The Shameful Drambuie Affair
4-12-1891
To the Esteemed, Much-Adored, and Just Generally Well-Liked Perriwig Pigg:
Much time has passed, my old China plate, since I've penetrated the well with my large, quivering plume and eructed the living ink onto paper to send you good tidings. Ahem. Well, anyway, we all know that I'm just ace in everybody's book, and I admit that freely. However, I have had my share of embarrassing moments, and I thought that, for the sake of my own hubris, I'd write a series of letters which would delve further into some of my missteps. After all, one cannot hope to grasp the big dipper if he hasn't the courage to straddle Pegasus. Er. Anyhow, here is the account of a shameful affair regarding Drambuie, Jimi Hendrix, and a generator.
In 1998, while working at Family Toy Warehouse, a pal of mine invited me to watch his band perform a set of rock songs at the old Chase Lounge, which was a ratty little swill hole just past the Char, NOT a piece of furniture.
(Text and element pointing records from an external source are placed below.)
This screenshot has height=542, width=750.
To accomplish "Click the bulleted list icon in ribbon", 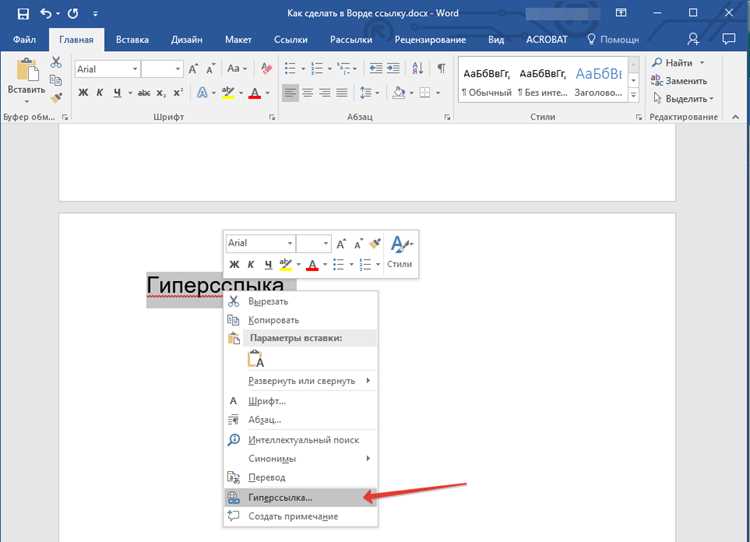I will 290,68.
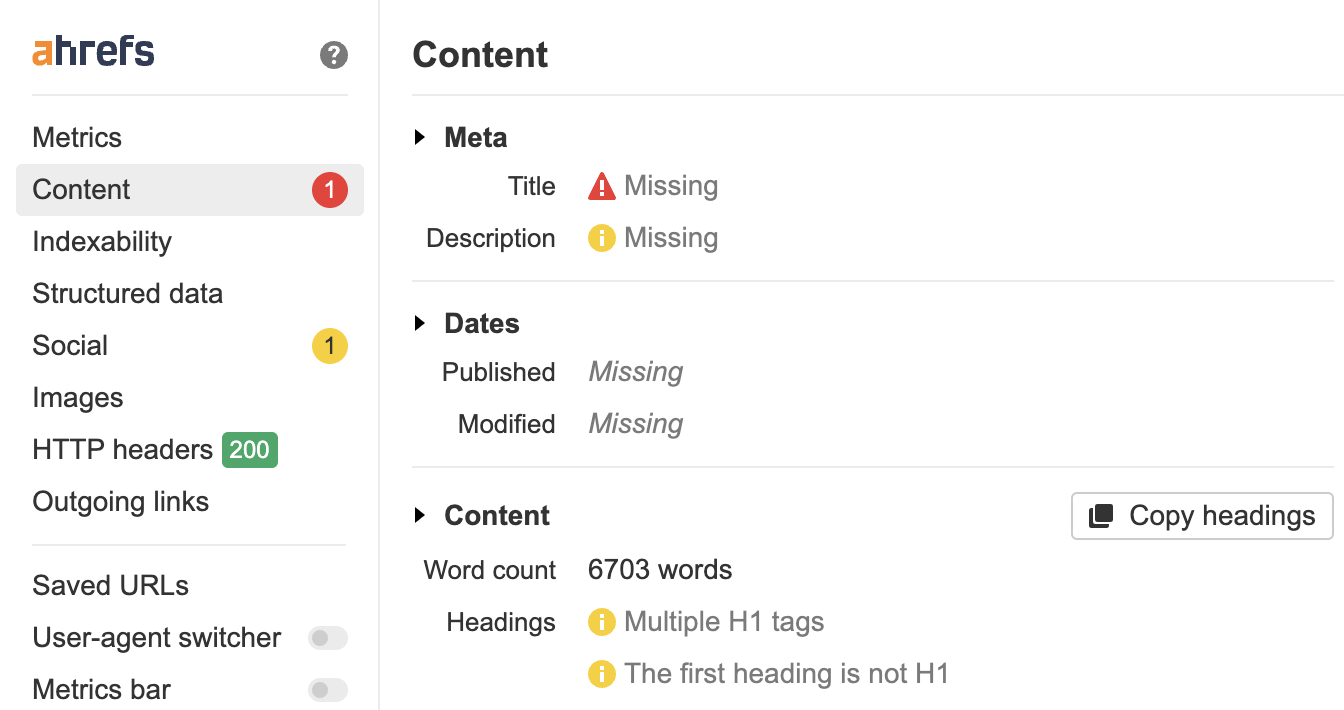Collapse the Dates section
1344x710 pixels.
pyautogui.click(x=419, y=323)
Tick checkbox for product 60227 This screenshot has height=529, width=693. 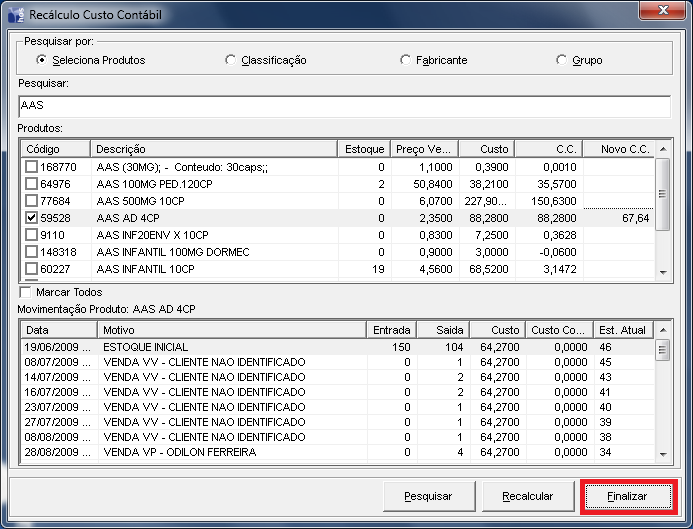32,268
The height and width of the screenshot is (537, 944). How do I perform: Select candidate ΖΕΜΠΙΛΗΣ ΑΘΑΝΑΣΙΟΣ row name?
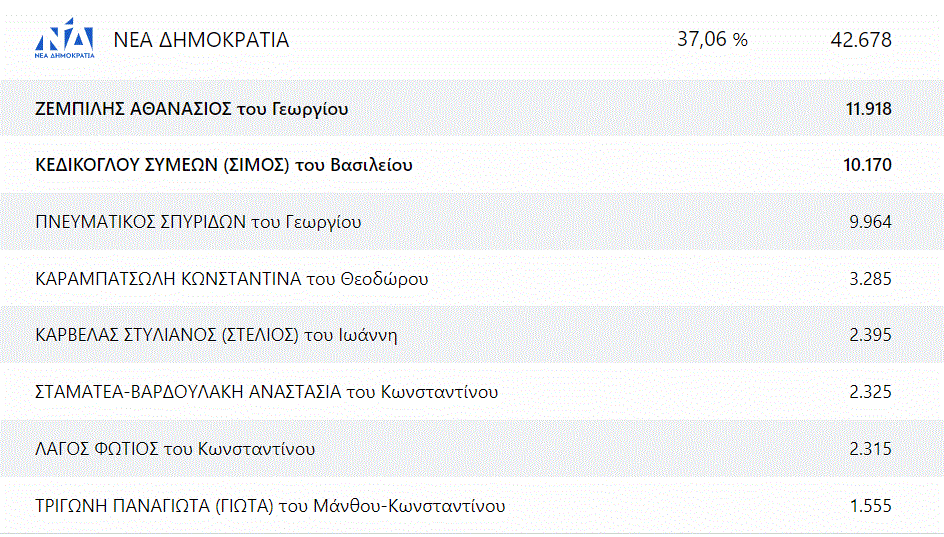[191, 109]
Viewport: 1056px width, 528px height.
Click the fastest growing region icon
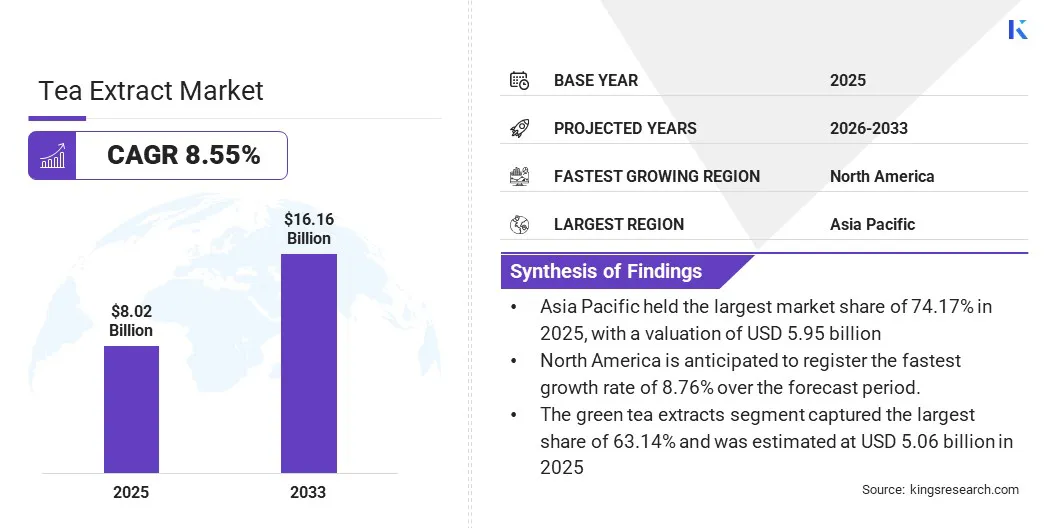click(x=519, y=176)
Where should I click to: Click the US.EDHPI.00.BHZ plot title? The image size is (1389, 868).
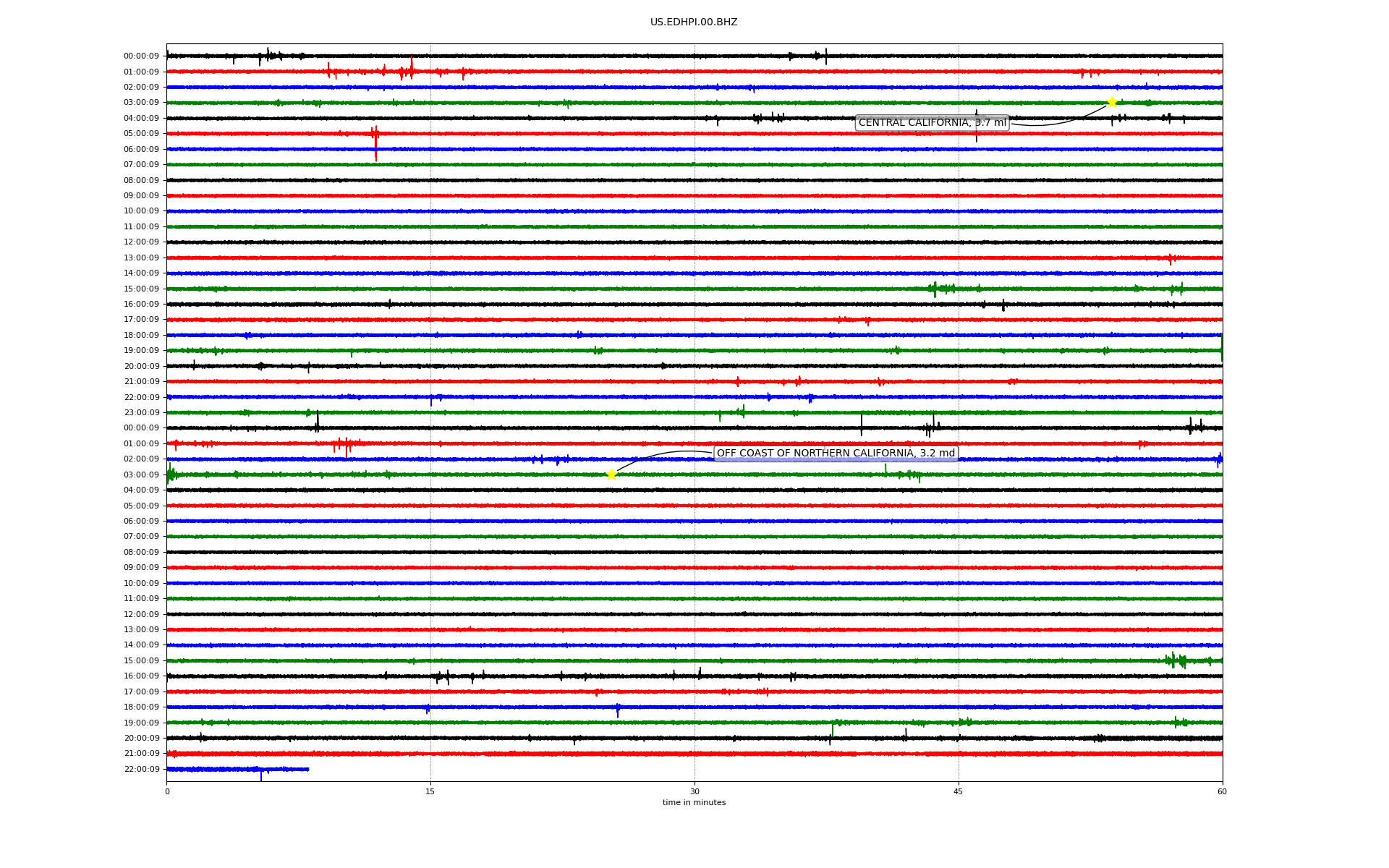(x=693, y=22)
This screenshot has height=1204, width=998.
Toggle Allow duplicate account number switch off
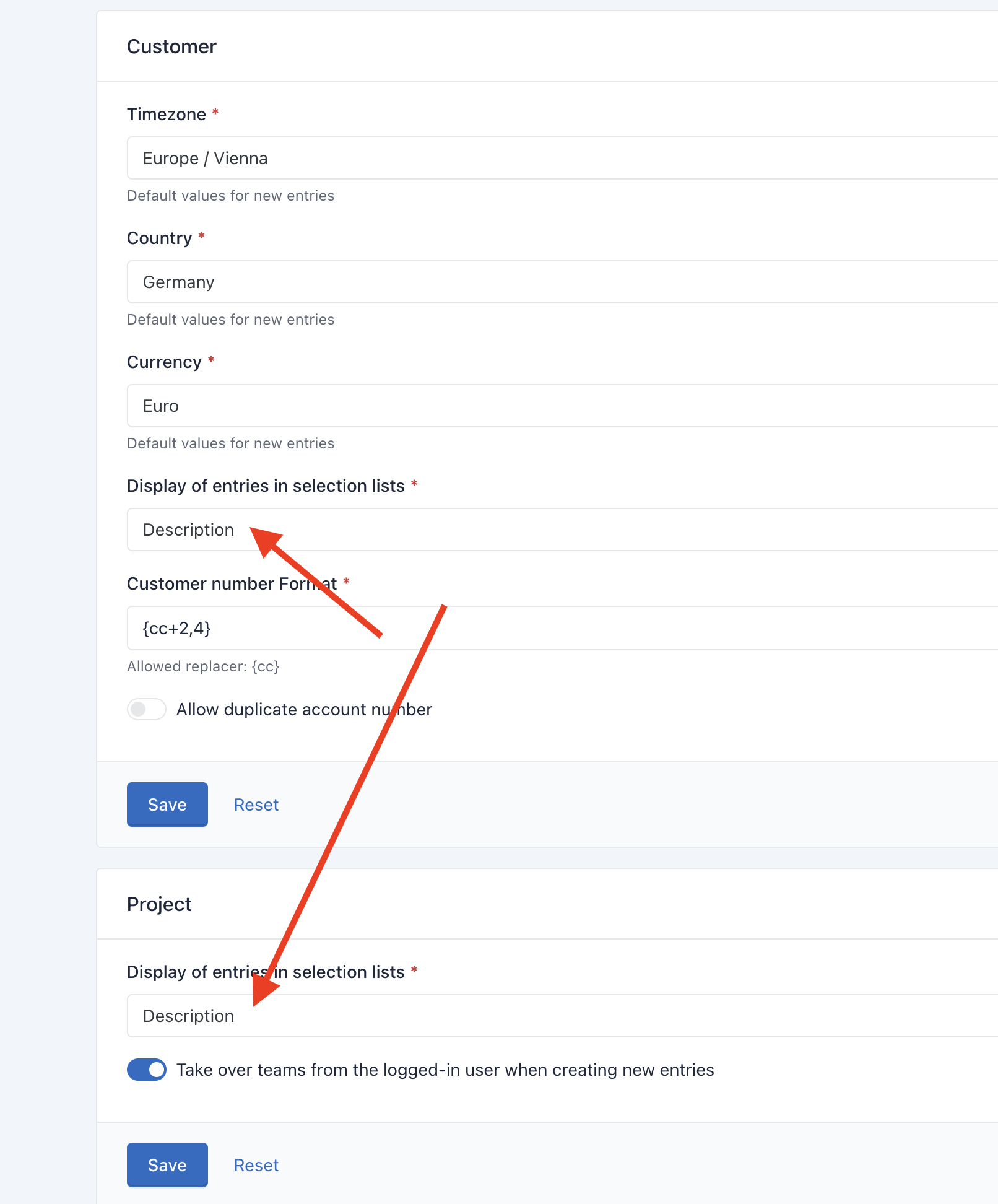146,709
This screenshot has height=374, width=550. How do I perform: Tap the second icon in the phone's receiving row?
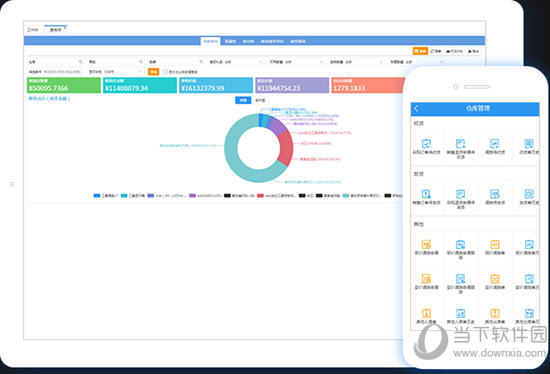461,143
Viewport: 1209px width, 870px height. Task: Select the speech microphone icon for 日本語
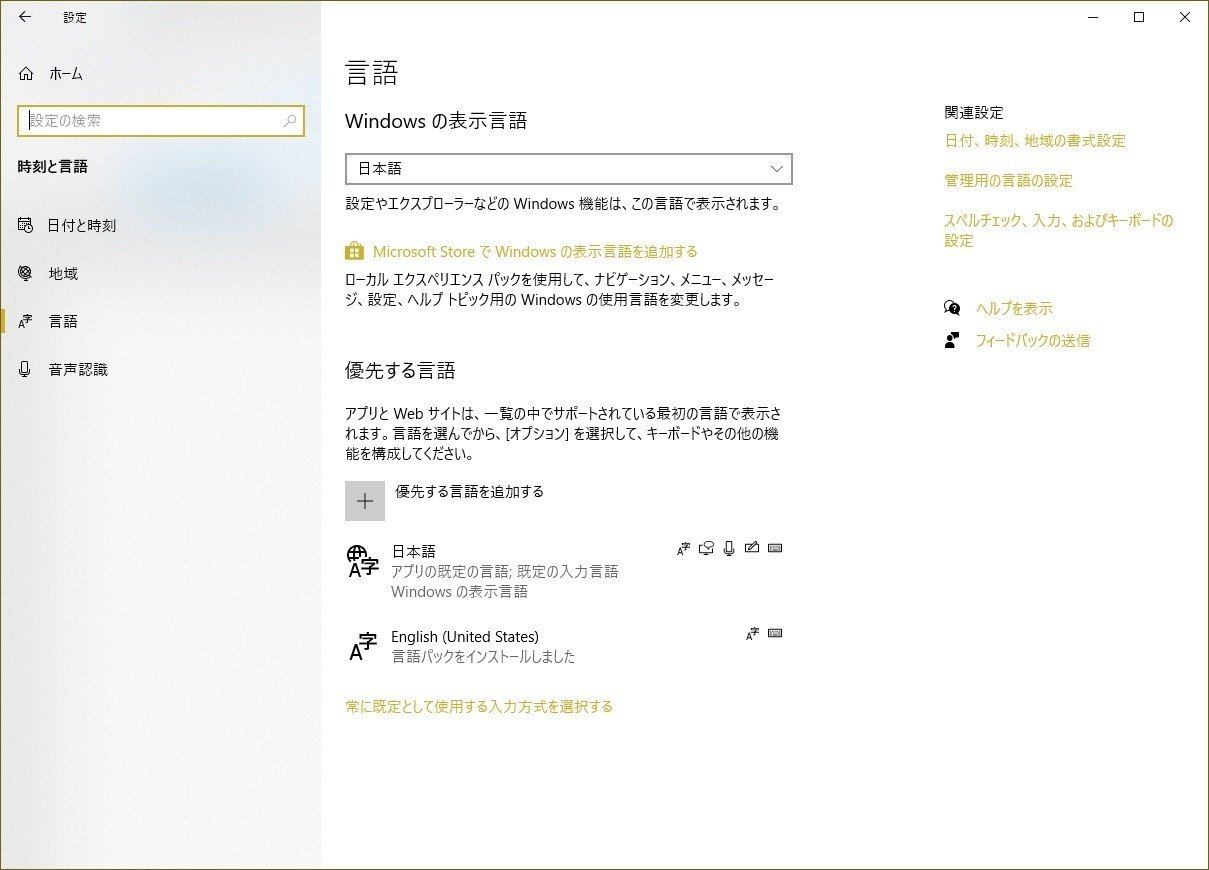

The guy, or kid in all actuality, worked at FTW as well. His name was David Deming but I always called him Davy Jones. At that time I was living in a one-room, low-income apartment at Wilbrien Apartments. It had a security gate, so I guess I could brag about how I lived in an exclusive Gated Community; the only problem with that is that the gate was more to keep us on the inside than to keep everybody else out. Anyway, I made about $5.50 hourly and worked about 30 hours a week, so I was basically eating powdered donuts for dinner every night. All I had was my Super Nintendo, my CDs, my love of beer, and my dreams of one day being a hoity-toit. I also happened to have a copy of "The Everything Bartender's Book" and I had fallen in lust with the idea of making every drink in the book. Never mind that I barely knew a liquor from a liqueur.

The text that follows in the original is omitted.